> **DATASET RECORDS**
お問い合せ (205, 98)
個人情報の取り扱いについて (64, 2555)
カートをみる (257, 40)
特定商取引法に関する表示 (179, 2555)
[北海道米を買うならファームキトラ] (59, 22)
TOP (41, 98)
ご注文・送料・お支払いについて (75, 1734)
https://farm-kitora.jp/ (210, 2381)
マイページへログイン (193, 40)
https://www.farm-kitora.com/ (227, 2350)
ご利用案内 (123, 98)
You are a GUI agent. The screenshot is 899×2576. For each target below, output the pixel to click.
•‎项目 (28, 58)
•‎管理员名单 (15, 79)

> **ABOUT THIS EXERCISE**
Including any blank lines, repeat the data exactly.

> **WRITTEN SOLUTION**
お問い合せ (205, 98)
個人情報の取り扱いについて (64, 2555)
カートをみる (257, 40)
特定商取引法に関する表示 (179, 2555)
[北海道米を買うならファームキトラ] (59, 22)
TOP (41, 98)
ご注文・送料・お支払いについて (75, 1734)
https://farm-kitora.jp/ (210, 2381)
マイページへログイン (193, 40)
https://www.farm-kitora.com/ (227, 2350)
ご利用案内 (123, 98)
You are a GUI agent. The screenshot is 899×2576. For each target below, output the pixel to click.
•‎项目 (28, 58)
•‎管理员名单 (15, 79)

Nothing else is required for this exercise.